L’accablement le dispute à la colère.
Après le massacre des « Les Fausses Confidences » par Alain Françon, Lulu de mai 2025,
Voilà un « Cyrano » pitoyable.
Le rôle est une gageure,
Il requiert l’excellence :
Celle de Gérard Depardieu, au cinéma.
Au théâtre, Lulu conserve les souvenirs non moins inoubliables de la mise en scène de Lavaudant à Sceaux, Lulu de décembre 2013,
et de celle, combien audacieuse, de Pitoiset avec Philippe Torreton-Cyrano interné dans un asile, Lulu de Février 2014.
Rien de comparable dans la mise en scène d’Anne Kessler.

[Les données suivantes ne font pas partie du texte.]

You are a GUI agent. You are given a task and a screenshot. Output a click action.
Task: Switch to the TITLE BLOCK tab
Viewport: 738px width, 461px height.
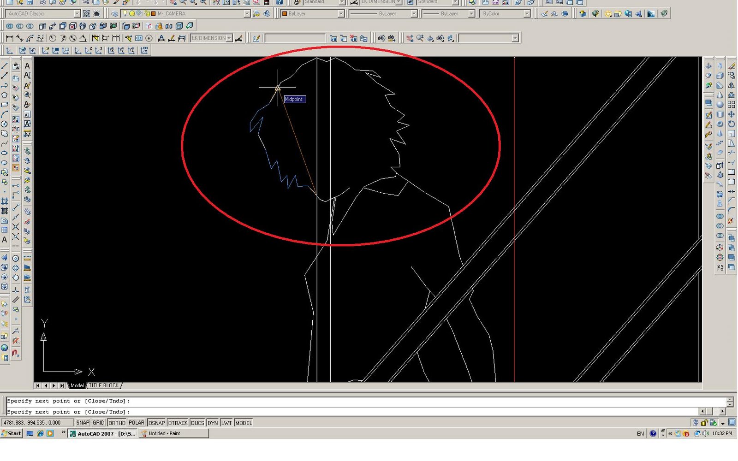[104, 385]
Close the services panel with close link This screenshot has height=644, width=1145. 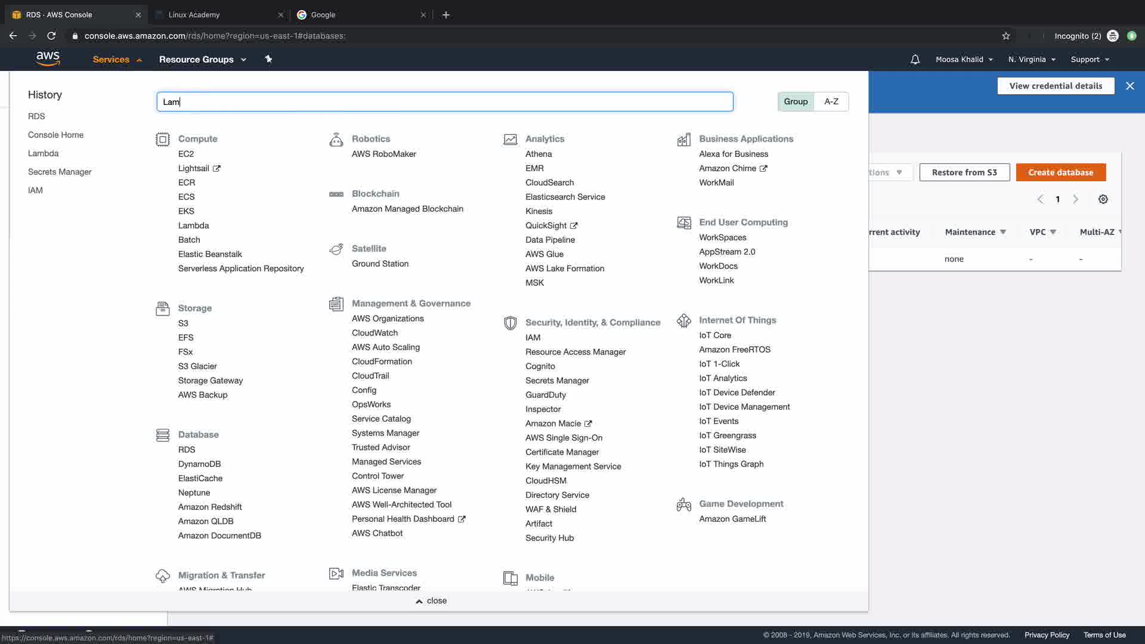(x=432, y=600)
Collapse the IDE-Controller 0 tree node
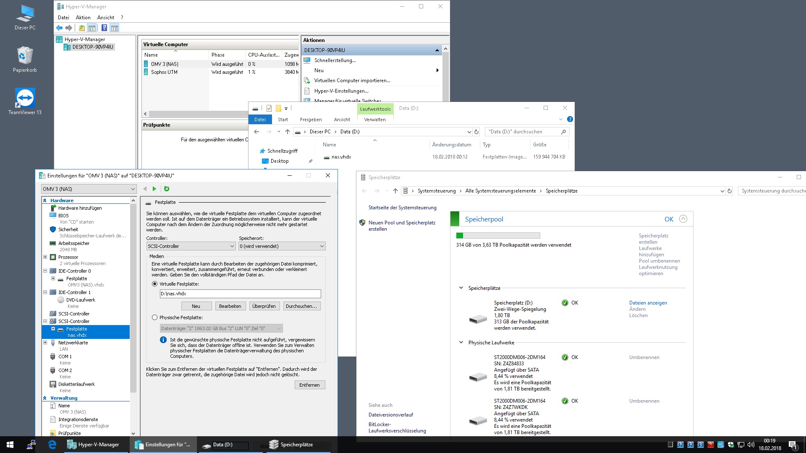 45,271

Je la qualifierai de « sous-lecture ».
Au son d’un guitareux ou d’un accordéoniste, sans intérêt aucun,
Dans un décor à prétentions pseudo poétiques, des toiles beigeasses transformables, tour à tour pauvre cirque ambulant cerné d’ampoules, tristes murs du balcon, ballots encombrants du camp d’Arras, enfin ramassées en deux énormes abat-jour, « dômes » d’église, pour la scène finale au couvent ;
Vêtus d’ improbables costumes, défroques sans âge ni style, associant parfois petit chapeau tyrolien et capotes de trouffions contrastant avec les somptueuses tenues de Roxane, signés Michel Dussarat (jadis autrement inspiré et inventif)
Pour entourer Cyrano, pas moins de quatorze comédiens brillent du feu de leur affligeante médiocrité.
Par charité préservons leur anonymat.
Christian, l’Apollon : un gringalet à la triste figure, traits ingrats, longs cheveux poisseux, perdu dans son informe uniforme, voyez le bellâtre.
Roxane : certes une déesse, vêtue comme une Princesse. Pour seule force de séduction : son physique. Insuffisant vraiment.
Ragueno : en fait des tonnes. Il n’est pas le seul.
Et Cyrano, Edouard Baer ? A son entrée, un Pauvre hère coiffé d’un ridicule petit chapeau « tyrolien » à la plume étique.
Son faux nez réduit : à l’image de son interprétation : rétrécie à pleurer.
La fameuse tirade : De la bouillie pour chats.
Alexandrins amputés par un début « mezzo vocce » finissant sur le dernier mot fortissimo,
le texte n’existe plus,
force coups de mentons et moulinets de bras ne peuvent compenser une diction inexistante.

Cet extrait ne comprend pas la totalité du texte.